Your objective: Count the lines in the rows below that include the word "from", and reply with only that number.

Supplied data:
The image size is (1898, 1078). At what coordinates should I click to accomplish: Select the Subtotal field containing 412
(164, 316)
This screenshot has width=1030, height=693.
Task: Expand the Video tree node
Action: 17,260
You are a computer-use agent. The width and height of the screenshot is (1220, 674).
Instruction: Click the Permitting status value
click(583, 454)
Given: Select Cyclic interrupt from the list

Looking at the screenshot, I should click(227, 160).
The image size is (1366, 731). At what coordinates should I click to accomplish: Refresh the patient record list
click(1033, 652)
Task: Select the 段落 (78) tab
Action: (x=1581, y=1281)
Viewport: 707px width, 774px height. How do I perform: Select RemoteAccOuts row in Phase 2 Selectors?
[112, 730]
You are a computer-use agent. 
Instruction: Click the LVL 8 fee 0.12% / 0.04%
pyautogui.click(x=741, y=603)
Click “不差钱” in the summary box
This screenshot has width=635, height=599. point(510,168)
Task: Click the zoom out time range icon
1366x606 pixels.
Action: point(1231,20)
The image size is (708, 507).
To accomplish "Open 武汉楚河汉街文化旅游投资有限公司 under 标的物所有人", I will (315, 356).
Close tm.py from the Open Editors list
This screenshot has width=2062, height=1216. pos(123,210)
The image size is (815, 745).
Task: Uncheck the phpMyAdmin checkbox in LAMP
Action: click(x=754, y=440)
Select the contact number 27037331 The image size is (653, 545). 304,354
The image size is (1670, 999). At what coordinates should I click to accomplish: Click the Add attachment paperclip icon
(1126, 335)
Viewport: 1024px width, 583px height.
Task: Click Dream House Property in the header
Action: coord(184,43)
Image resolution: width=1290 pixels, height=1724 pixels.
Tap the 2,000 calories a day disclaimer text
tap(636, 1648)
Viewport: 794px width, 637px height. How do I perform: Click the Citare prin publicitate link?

Solution below: 2